= ABOUT THIS EXERCISE =
In the listing, some lines may hold the string "input"; report how many do, as a bare number.

= SUPPLIED DATA =

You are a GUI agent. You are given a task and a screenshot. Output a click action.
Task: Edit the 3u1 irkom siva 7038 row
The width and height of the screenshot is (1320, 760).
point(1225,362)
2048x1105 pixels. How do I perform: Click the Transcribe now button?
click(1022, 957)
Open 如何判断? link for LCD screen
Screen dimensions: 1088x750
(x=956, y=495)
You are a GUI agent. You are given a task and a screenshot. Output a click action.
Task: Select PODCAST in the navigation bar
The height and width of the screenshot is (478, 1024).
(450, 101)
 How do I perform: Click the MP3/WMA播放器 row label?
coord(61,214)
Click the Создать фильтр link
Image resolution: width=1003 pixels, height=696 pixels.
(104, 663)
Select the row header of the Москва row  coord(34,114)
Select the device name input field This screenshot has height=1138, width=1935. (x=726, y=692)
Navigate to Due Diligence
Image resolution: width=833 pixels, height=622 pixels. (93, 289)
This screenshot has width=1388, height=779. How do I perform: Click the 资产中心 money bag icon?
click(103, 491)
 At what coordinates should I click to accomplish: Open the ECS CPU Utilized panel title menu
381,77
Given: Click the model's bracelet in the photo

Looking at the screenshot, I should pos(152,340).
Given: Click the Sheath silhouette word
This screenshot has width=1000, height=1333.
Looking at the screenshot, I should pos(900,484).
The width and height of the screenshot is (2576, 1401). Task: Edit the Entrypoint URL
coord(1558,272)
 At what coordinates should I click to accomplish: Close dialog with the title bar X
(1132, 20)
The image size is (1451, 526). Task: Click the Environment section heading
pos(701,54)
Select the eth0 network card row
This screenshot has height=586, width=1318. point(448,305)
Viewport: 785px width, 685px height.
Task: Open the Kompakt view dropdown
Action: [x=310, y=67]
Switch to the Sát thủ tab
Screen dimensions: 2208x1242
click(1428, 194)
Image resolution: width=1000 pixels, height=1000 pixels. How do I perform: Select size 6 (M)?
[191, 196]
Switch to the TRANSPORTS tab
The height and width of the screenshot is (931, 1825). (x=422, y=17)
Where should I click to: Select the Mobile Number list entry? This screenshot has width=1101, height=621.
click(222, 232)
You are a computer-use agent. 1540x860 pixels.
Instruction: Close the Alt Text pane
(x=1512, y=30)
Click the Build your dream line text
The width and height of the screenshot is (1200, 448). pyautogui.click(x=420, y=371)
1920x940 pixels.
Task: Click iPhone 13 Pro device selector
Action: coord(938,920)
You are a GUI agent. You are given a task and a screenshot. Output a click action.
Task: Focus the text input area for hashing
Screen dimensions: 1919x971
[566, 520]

= YOUR RESPONSE =
2